**AVAILABLE DATA**.
------------------------------------------------------------------------
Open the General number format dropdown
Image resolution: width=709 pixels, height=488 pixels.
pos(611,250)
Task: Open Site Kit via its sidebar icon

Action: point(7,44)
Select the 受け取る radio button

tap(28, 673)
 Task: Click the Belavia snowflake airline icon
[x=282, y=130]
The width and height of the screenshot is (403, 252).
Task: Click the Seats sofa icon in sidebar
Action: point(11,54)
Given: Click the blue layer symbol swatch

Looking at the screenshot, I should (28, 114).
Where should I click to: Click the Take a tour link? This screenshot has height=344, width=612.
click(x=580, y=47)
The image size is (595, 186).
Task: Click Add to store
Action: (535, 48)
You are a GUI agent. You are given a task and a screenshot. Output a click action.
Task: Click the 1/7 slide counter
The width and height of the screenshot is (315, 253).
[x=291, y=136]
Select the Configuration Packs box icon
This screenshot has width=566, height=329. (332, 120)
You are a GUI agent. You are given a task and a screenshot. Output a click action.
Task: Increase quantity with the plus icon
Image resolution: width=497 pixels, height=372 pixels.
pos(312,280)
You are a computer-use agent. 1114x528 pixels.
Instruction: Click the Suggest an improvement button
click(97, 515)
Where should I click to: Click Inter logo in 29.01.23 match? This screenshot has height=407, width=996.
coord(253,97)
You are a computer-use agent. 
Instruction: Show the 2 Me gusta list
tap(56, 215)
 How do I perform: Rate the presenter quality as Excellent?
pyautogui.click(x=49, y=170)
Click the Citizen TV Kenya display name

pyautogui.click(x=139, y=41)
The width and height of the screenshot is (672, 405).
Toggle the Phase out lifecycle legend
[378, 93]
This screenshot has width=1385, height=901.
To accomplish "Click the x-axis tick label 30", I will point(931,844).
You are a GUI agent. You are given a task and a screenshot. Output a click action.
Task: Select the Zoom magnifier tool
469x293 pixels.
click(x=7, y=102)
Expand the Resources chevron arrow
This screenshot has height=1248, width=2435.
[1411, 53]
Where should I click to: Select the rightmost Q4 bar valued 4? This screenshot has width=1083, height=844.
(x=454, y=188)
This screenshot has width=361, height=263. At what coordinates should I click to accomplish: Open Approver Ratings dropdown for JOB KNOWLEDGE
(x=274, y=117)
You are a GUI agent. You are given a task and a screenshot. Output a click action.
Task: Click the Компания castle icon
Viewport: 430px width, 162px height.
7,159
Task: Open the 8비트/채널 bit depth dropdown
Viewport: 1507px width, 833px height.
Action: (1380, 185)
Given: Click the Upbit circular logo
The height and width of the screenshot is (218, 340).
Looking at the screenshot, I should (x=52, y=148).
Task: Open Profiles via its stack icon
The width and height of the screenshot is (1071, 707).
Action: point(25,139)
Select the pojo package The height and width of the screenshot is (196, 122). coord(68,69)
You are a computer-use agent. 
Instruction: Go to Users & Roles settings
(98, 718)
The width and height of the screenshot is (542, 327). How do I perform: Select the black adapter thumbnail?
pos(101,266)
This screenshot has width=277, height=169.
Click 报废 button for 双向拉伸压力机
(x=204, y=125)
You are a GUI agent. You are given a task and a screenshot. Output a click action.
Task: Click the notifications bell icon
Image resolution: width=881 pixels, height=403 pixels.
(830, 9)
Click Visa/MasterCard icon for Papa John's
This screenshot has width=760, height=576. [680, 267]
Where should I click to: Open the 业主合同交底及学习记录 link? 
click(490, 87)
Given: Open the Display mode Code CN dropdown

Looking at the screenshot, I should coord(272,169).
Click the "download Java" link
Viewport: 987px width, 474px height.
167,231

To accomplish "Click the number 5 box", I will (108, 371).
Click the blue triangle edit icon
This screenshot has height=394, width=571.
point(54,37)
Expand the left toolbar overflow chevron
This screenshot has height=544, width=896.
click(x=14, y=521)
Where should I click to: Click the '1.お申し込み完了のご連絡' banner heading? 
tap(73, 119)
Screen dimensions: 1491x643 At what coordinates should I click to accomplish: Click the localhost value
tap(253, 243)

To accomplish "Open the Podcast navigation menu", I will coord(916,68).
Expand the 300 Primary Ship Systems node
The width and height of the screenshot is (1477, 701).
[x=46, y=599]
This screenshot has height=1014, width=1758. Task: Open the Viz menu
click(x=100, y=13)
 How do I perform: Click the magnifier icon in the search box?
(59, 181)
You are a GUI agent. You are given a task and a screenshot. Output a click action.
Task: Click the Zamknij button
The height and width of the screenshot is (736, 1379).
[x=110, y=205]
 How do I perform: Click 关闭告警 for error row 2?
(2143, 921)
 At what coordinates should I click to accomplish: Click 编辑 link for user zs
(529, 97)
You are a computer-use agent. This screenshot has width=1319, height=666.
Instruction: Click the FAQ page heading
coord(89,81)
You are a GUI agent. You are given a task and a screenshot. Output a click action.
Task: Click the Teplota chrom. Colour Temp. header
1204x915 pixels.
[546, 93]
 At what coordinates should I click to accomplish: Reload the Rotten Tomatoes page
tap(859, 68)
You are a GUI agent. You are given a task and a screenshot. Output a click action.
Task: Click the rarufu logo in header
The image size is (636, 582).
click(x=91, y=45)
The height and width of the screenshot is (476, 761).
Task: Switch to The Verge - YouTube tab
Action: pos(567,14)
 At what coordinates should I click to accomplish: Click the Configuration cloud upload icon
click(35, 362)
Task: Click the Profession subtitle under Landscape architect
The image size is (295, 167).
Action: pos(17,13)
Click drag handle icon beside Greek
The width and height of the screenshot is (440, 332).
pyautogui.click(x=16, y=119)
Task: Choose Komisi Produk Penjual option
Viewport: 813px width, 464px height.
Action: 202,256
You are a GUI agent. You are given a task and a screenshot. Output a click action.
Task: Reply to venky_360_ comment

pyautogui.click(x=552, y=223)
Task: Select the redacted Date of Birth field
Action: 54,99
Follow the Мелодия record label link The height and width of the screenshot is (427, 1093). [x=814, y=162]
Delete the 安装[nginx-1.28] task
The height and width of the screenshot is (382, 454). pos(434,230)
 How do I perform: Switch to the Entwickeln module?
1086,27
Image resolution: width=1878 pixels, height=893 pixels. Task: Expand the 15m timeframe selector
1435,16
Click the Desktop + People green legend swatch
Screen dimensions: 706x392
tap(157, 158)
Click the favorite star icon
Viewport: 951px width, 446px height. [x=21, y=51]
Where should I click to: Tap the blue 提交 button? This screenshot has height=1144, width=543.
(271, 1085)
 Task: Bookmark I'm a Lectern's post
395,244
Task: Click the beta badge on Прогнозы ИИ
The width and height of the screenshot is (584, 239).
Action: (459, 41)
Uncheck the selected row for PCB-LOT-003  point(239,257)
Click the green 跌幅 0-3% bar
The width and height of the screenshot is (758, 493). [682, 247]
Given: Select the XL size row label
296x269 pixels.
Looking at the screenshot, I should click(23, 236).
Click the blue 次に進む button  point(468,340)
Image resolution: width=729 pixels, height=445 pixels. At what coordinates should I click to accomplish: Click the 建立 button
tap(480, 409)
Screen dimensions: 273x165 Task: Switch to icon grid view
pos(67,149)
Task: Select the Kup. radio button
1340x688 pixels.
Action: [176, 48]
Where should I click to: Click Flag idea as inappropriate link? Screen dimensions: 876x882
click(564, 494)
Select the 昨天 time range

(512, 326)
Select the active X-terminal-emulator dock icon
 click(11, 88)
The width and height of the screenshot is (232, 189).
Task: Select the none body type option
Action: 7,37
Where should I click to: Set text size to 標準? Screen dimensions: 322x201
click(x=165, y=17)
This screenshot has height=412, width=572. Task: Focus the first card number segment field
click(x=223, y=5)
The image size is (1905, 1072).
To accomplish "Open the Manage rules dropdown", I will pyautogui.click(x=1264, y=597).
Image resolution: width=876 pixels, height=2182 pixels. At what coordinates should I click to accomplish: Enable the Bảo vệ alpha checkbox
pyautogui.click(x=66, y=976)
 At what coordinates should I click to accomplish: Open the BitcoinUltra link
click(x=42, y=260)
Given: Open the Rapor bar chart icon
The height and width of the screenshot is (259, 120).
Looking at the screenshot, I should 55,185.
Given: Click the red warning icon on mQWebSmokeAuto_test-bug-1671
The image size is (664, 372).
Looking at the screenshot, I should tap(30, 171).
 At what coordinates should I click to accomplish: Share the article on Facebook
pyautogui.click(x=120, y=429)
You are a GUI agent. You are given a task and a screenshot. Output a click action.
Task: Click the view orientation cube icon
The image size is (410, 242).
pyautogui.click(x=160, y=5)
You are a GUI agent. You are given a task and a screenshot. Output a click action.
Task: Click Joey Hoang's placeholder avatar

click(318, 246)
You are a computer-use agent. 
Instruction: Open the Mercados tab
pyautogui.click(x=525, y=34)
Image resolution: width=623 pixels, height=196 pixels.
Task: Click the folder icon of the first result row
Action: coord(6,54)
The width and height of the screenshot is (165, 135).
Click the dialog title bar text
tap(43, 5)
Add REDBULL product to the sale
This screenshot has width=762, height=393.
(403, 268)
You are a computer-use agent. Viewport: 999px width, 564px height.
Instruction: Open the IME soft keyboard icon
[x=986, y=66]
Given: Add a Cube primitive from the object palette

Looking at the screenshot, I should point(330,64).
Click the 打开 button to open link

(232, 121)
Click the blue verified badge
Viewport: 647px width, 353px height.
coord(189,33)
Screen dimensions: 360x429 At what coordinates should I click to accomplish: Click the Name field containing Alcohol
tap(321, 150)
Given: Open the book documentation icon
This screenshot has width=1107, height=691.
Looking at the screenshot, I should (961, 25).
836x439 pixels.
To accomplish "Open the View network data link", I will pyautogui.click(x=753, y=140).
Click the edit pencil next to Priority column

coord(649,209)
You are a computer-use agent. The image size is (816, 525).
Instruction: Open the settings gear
------------------------------------------------------------------------
Please reproduce the records word for word, from the first line through the line that contains "tap(28, 673)", with both ends included.

**TASK SOLUTION**.
Open the General number format dropdown
Image resolution: width=709 pixels, height=488 pixels.
pos(611,250)
Task: Open Site Kit via its sidebar icon

Action: point(7,44)
Select the 受け取る radio button

tap(28, 673)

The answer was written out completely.